The public-relations challenges environmentalists face today are similar to those Dasmann faced as a graduate student studying deer populations in northern California. Despite convincing data that predicted a population crash unless the number of deer was reduced, preferably by liberalizing hunting regulations, Dasmann and his colleagues were unable to build the necessary public support among deer hunters, who believed a doe hunt would lead to extinction. As a result, the deer population did indeed crash in the mid-1960s.

For Dasmann, like many scientific researchers committed to using research to inform public policy, the challenge of swaying public opinion persisted throughout his career. There was little satisfaction in being able to say, "I told you so."

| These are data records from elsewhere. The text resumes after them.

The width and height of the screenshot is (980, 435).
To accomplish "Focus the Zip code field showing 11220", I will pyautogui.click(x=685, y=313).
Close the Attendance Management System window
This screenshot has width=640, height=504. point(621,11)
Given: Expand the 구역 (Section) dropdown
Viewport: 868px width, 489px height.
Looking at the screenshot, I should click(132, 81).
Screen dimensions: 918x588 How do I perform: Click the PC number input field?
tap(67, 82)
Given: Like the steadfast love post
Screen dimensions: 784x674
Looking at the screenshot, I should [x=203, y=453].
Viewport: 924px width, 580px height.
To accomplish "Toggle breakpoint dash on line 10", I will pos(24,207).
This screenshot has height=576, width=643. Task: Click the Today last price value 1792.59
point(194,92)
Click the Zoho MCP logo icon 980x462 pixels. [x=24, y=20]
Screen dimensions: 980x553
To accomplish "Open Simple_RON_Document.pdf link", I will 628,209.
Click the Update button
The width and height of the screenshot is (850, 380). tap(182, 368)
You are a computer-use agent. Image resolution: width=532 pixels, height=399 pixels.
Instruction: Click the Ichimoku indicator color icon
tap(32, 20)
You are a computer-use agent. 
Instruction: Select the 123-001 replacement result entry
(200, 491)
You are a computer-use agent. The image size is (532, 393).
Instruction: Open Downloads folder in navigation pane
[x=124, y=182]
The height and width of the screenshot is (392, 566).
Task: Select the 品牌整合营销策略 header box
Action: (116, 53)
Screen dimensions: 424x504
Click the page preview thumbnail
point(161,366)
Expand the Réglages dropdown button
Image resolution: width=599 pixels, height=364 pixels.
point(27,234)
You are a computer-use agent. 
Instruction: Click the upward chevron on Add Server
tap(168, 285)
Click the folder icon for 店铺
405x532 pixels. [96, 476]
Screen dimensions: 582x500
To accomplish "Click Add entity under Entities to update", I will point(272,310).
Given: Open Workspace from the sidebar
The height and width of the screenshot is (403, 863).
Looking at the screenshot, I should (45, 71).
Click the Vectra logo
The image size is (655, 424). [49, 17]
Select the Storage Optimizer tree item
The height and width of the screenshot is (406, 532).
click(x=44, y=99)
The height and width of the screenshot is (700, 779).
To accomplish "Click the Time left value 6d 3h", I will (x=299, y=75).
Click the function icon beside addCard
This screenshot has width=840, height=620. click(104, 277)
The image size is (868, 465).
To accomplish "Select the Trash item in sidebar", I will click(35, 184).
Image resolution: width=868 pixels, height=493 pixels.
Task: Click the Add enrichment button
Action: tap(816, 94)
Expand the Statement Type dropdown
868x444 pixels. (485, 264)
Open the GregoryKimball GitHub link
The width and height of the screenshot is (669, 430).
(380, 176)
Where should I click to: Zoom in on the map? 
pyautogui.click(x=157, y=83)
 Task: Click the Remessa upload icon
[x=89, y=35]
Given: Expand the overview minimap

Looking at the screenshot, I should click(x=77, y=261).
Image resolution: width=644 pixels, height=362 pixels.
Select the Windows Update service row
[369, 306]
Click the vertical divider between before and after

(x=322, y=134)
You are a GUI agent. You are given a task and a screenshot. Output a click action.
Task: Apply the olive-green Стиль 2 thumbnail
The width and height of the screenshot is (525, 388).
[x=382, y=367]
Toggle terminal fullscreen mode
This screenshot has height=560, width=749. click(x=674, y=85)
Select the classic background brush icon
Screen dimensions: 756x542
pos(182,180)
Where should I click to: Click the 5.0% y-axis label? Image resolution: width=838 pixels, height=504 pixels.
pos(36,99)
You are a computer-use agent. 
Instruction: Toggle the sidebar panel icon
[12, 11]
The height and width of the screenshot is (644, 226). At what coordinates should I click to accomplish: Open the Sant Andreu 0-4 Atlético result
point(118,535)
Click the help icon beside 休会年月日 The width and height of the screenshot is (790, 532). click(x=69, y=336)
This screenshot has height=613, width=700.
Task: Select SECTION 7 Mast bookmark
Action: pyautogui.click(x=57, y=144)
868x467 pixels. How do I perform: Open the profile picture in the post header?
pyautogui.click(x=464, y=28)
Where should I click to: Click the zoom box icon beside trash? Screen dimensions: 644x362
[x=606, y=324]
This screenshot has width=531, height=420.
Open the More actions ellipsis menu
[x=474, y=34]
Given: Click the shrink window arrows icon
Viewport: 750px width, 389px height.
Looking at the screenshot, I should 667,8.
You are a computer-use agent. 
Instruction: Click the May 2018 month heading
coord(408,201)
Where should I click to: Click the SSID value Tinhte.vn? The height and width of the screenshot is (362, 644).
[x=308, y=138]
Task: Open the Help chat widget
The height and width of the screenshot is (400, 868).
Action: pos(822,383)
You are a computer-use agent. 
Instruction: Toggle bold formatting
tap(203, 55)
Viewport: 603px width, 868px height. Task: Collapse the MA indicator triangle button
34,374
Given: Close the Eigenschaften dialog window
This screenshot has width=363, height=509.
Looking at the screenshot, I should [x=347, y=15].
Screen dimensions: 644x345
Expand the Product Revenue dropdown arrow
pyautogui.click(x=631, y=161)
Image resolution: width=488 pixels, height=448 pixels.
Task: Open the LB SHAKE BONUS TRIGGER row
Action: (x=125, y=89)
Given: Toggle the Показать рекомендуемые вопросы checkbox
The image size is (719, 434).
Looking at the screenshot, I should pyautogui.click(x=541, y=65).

"I'm not much for tying myself to trees or putting sand in gasoline tanks, but my feeling is that we need some fairly radical social and economic restructuring to address some of these issues," Dasmann said during a 1989 interview. "I'm a tentative optimist, but I can't see any rational basis for my optimism sometimes."

Dasmann's most recent efforts focused on creation of the Golden Gate Biosphere Reserve (GGBR), one of 300 international sites designated by the United Nations for protection and access. The GGBR consists of more than two million acres that extend from the Bodega Marine Laboratory north of San Francisco to Jasper Ridge near Stanford University and 30 miles offshore to the edge of the Continental Shelf. The reserve is managed by nine separate entities, each of which helps protect the wide variety of native species and natural habitats that characterize the coastal region of central California while offering recreational and educational opportunities for many millions of visitors.

Dasmann is survived by his daughters Marlene Dasmann of Santa Cruz, Sandra Dasmann of Santa Cruz, and Lauren Chamberlain of Tucson, Arizona; five grandchildren; and one great-grandchild. His wife, Elizabeth Sheldon Dasmann, died in 1996.

A memorial service is pending. Contributions in Dasmann's memory may be sent to the attention of Lia Hull at the Golden Gate Biosphere Reserve Association, Jasper Ridge Biological Preserve, Stanford University, Stanford, CA 94305-5020.